● What to do:
Any pictures in the records below must be left out when you repeat the lines from the line containing "Click the greyed-out Continue button" through the line containing "This screenshot has width=919, height=510." exactly.

● Entries shown:
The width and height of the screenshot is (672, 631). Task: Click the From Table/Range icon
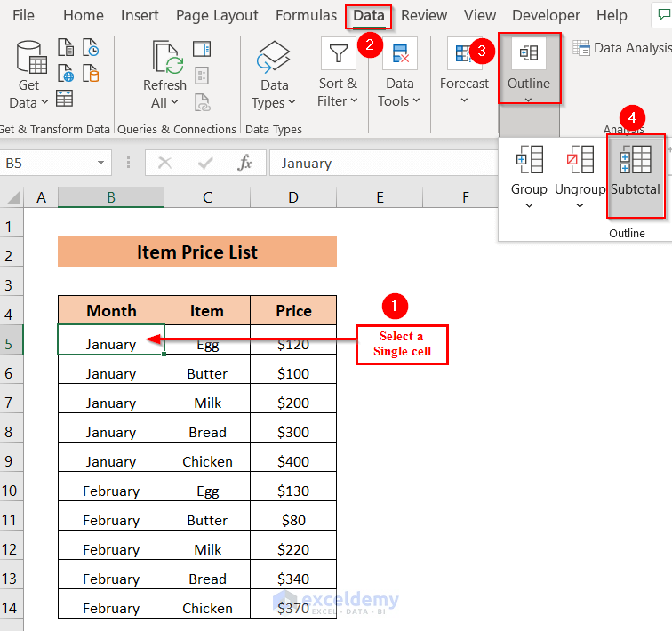point(66,98)
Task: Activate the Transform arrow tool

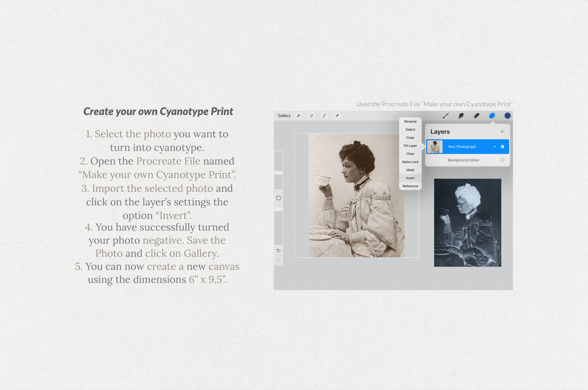Action: point(337,116)
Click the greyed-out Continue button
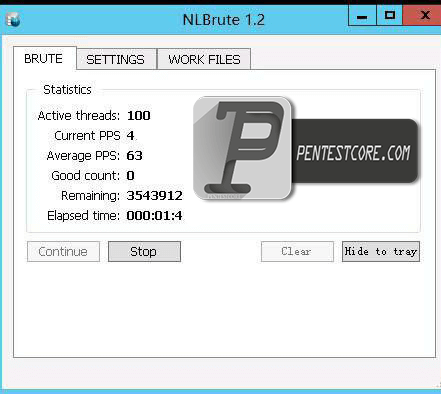Screen dimensions: 441x394 (63, 252)
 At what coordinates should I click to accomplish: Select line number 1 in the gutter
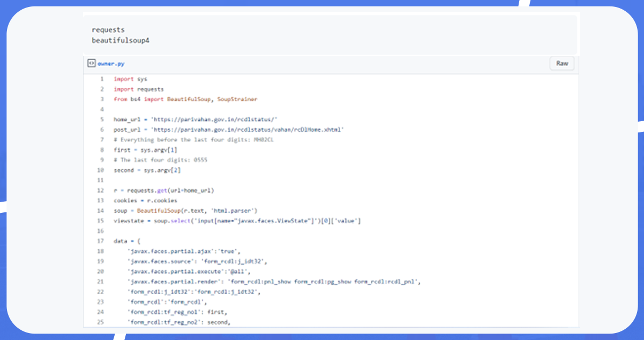coord(102,79)
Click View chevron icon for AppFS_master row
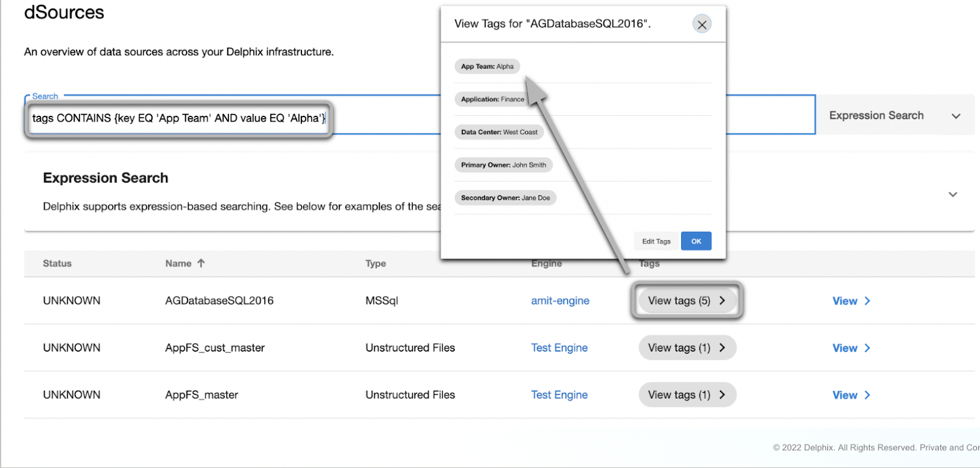Screen dimensions: 980x468 pyautogui.click(x=867, y=395)
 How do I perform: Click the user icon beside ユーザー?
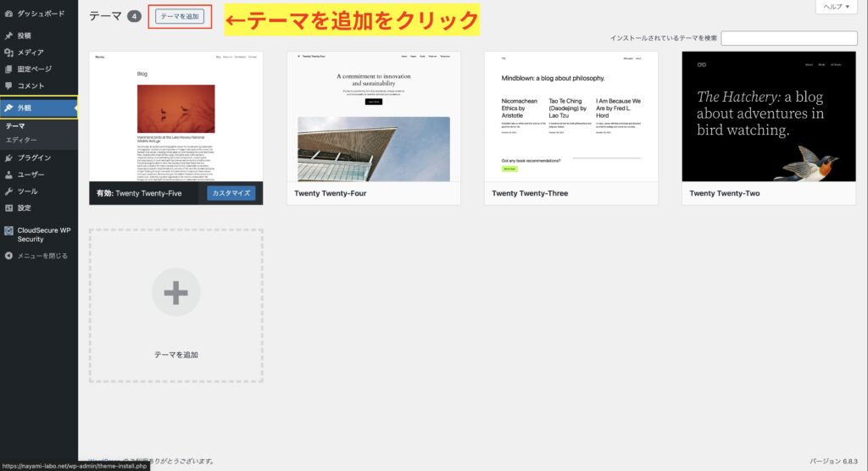pyautogui.click(x=8, y=175)
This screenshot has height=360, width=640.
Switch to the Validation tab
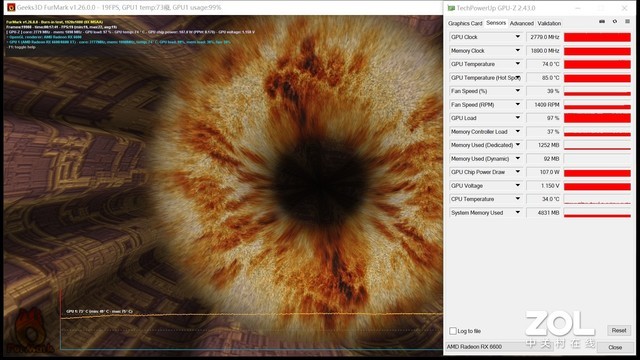tap(549, 23)
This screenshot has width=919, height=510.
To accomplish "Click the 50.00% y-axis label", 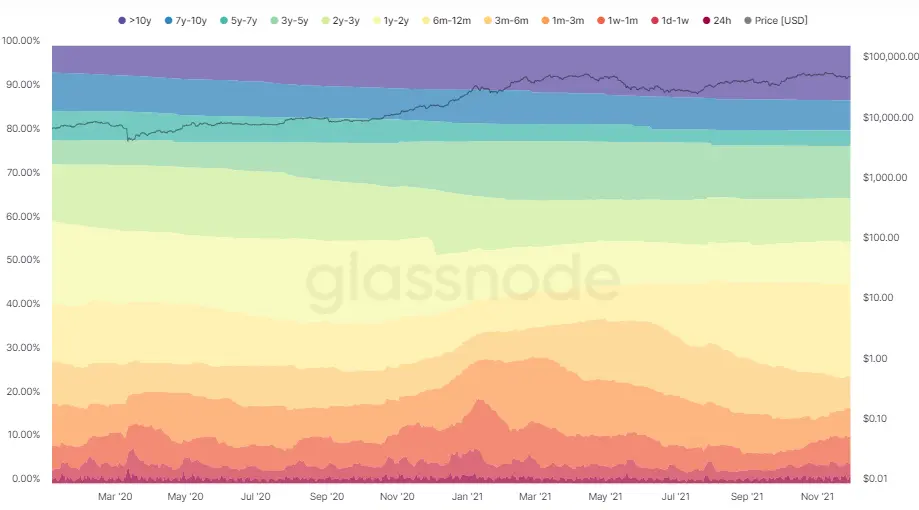I will [x=23, y=260].
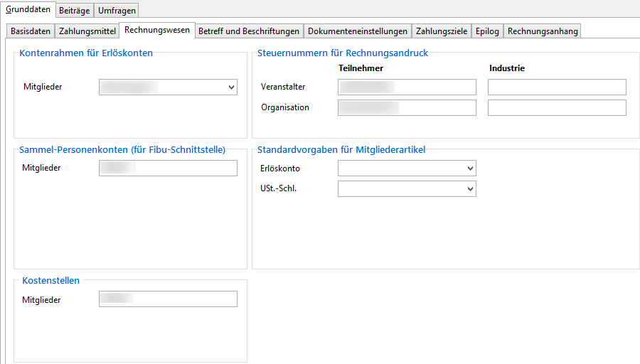
Task: Focus the Kostenstellen Mitglieder field
Action: point(168,299)
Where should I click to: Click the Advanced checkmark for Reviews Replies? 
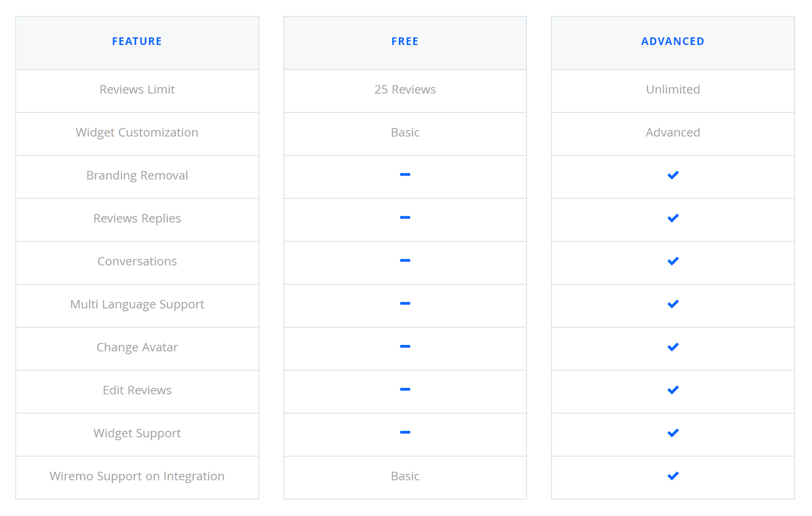click(672, 218)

● Answer below:
Click the greyed-out Continue button
Screen dimensions: 441x394 (63, 252)
 At what coordinates should I click to accomplish: Select line number 1 in the gutter
coord(102,79)
Click View chevron icon for AppFS_master row
Screen dimensions: 980x468 pyautogui.click(x=867, y=395)
 How do I perform: Click the user icon beside ユーザー?
pyautogui.click(x=8, y=175)
This screenshot has height=360, width=640.
Switch to the Validation tab
tap(549, 23)
This screenshot has width=919, height=510.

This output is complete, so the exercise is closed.